# I hate this! Please read!



## Tom101uk (Oct 9, 2012)

I hate the fact that in my gym that I go to there is a separate room for..... The big stuff.... Bench press, squats etc.

im no where near to being 'big' and I hate going in the weights room as I call it on my own, everyone stares as you walk in and I get a bit weiry that someone will comment about me or whatever.

this may sound pathetic but I need to be in there isn't the bench press and doing squats..... HELP?


----------



## Elvis82 (Mar 23, 2012)

F#ck em! Do your s#it. Any eyeballing wrap a barbell round there head.


----------



## Sambuca (Jul 25, 2012)

'this may sound pathetic but I need to be in there isn't the bench press and doing squats..... HELP?'

what

Just go in the room and start doing it. You will get respect going in there week in week out and making progress. watch some videos on form so you do not look like an idiot. and you will be fine! have fun


----------



## Smitch (Dec 29, 2008)

I'd suggest a large dose of Man The Fvck Up.


----------



## AAlan (Oct 30, 2012)

just get in there and get on with it mate everyone has to start somewhere. If the guys in the gym are anywhere near decent then as long as your not being a tool when working out and training well then they will respect you for going and giving it a go. It's a normal reaction to look at someone when they walk into a room, I bet you do it without even thinking about it when someone walks in after you.

Don't get too worked up about it mate, just get in there and enjoy training.


----------



## Huntingground (Jan 10, 2010)

Tom101uk said:


> I hate the fact that in my gym that I go to there is a separate room for..... The big stuff.... Bench press, squats etc.
> 
> im no where near to being 'big' and I hate going in the weights room as I call it on my own, everyone stares as you walk in and I get a bit weiry that someone will comment about me or whatever.
> 
> this may sound pathetic but I need to be in there isn't the bench press and doing squats..... HELP?


Most people are a little overawed when they first go to the gym. I was. Don't worry about it. If the gym is fine and the lads are sound, they will encourage and help you. You will then become one of the crew and will love being in there.

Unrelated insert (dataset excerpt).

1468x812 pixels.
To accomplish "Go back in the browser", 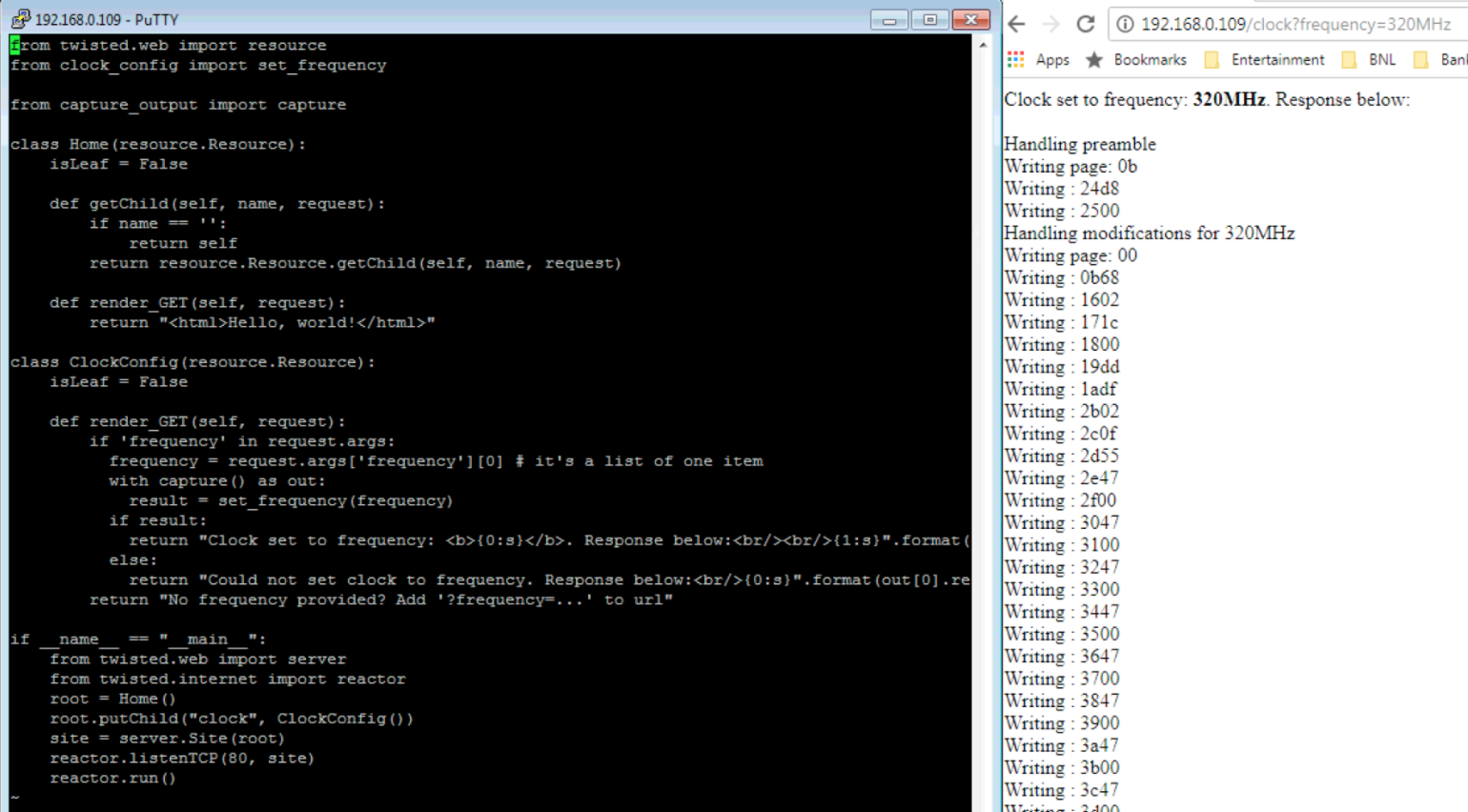I will pos(1017,24).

Just man up and get you arris in there.


----------



## Alvin (May 4, 2008)

Have you tried chatting to them, you may be pleasantly supprised with the response you get, not judging a book by its cover an all that jazz. My 2 cents!


----------



## Keenam (Jan 24, 2010)

STFU! Man up and get on with your training! Any how they probably aren't bothered about you going into the weight room they are probably just wondering why you are looking at them!


----------



## badly_dubbed (Nov 21, 2011)

nobody gives a **** about you.....trust me.

not in a bad way....


----------



## LuLuJJ (Jan 15, 2012)

Tom101uk said:


> I hate the fact that in my gym that I go to there is a separate room for..... The big stuff.... Bench press, squats etc.
> 
> im no where near to being 'big' and I hate going in the weights room as I call it on my own, everyone stares as you walk in and I get a bit weiry that someone will comment about me or whatever.
> 
> this may sound pathetic but I need to be in there isn't the bench press and doing squats..... HELP?

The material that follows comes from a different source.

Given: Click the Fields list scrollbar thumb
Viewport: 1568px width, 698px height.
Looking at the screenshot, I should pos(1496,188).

Im a girl.. a pretty weak one at that.. i go in the weights room.. i even ask the big guys for help when i'm not sure what im supposed to be doing lol they can be fairly helpful just dont act like you know what youre doing if you dont.. then you look abit silly!


----------



## 2H3ENCH4U (May 23, 2012)

I see 15 year old lads and even the occasional lady in the heavy weight section of my gym and I genuinely think to myself "GOOD ON YA".

Rome wasn't built in a day ...


----------



## 2004mark (Oct 26, 2013)

My guess is that's it's all in your head mate.

My gym is the sort of place people would get intimidated by, but after also training in a more health club style gym I can safely say that the proper ones are far friendlier places.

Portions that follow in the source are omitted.